El Mediterráneo es un mar de curvas. De ola corta, de pantocazo y poniente de tres días. El diseño del Mediterráneo es curvilíneo, como ese trozo de cristal verde botella convertido en piedra preciosa por arte de la ola que lo moldea. Cada año, cuando lo encuentro entre la espuma y mis pies, me sorprendo como cuando era chico. Y lo atrapo, para esconderlo en el bolsillo del bañador, más contento que Indiana Jones, y me lo llevo a casa, nadando.
El sol y la mar, la cultura fenicia, las hogueras de San Juan, los embutidos y los artículos de Manuel Vicent hicieron grande el modernismo mágico de Antoni Gaudí, la Calle Mayor de Cartagena, el vituperado trencadís de Santiago Calatrava, y los diseños infantiles de Jaime Hayón. Cómo me hubiera gustado retratarle junto al viejo Miró, en su estudio mallorquín.

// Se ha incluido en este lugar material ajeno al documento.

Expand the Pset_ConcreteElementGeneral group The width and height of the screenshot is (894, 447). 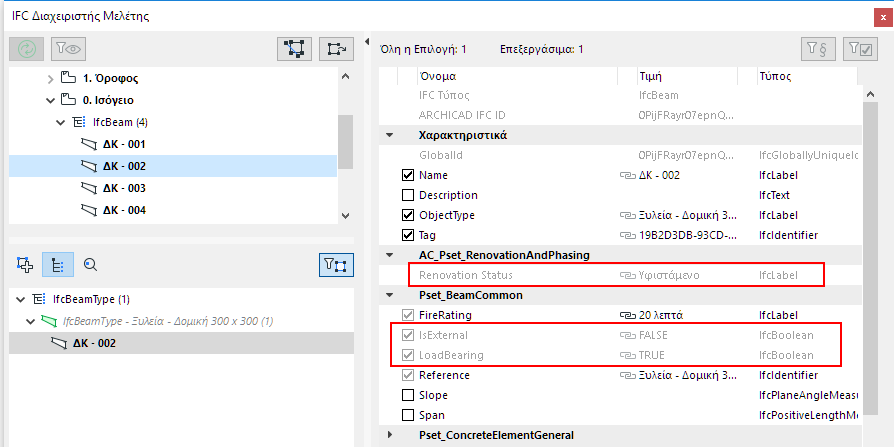(x=390, y=435)
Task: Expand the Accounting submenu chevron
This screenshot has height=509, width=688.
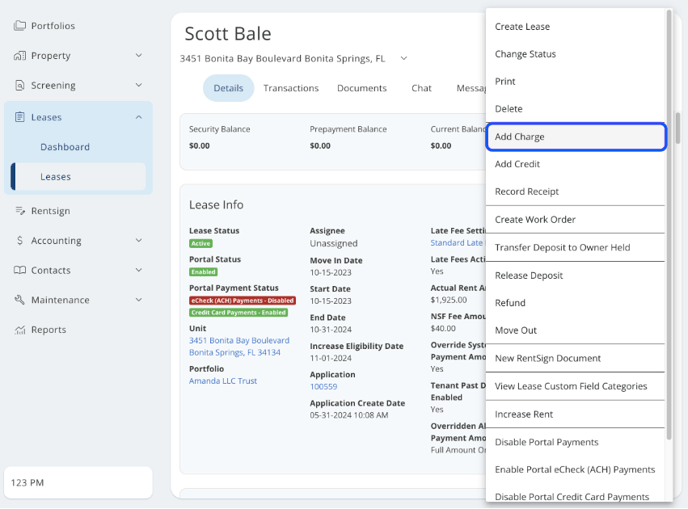Action: coord(139,241)
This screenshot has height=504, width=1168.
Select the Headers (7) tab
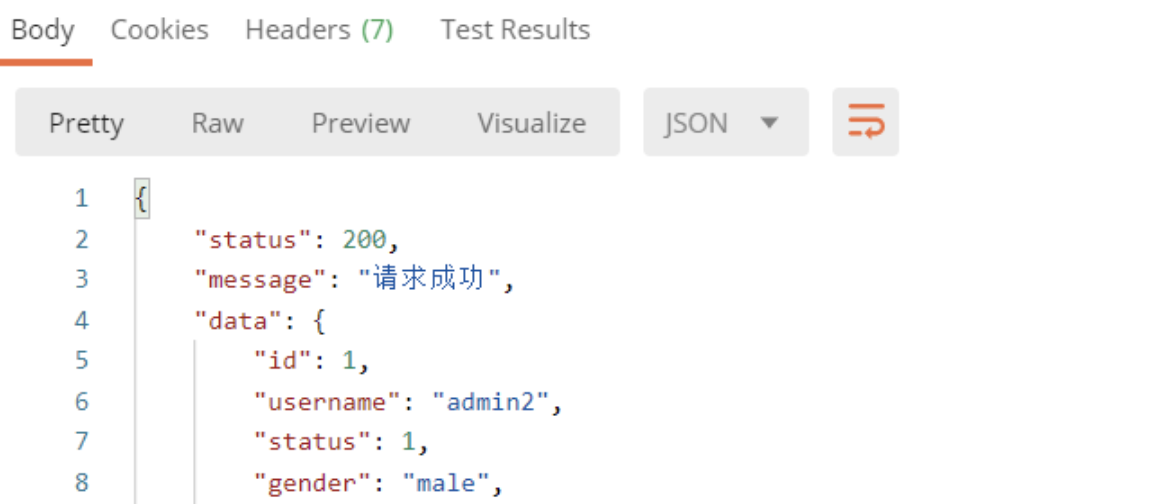click(x=319, y=30)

Son los muñecos con los que Hayón revitalizó Lladró. Y las medusas de Miquel Barceló, la Venecia de los mercaderes que enriqueció Marco Polo, y el Holon, el museo del diseño de Tel Aviv. Y los botes menorquines, algunos con su vela latina, y su traqueteo en las noches de luna nueva de septiembre a la pesca del calamar de potera.

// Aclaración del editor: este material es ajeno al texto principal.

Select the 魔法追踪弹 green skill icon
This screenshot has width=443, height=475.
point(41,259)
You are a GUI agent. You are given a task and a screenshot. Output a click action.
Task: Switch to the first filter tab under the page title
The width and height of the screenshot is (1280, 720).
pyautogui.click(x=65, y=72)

El diseño del Mediterráneo se ilumina con las lámparas Milá de Santa & Cole, bajo las sombrillas de Gandiablasco, es el asiento con caderas de la Montesa Impala de 250 cc, y las curvas eróticas del botijo que refresca aunque lo tengas al sol.
El Mediterráneo es mi cuna, mi infancia y mi canción (que propongo sea el himno oficial de nuestras tierras). Sin él, la mirada de Hayón no hubiese llegado a esta portada, que hoy entre tus manos puedes reutilizar haciéndote un gorro para que el astro rey no te queme las ideas.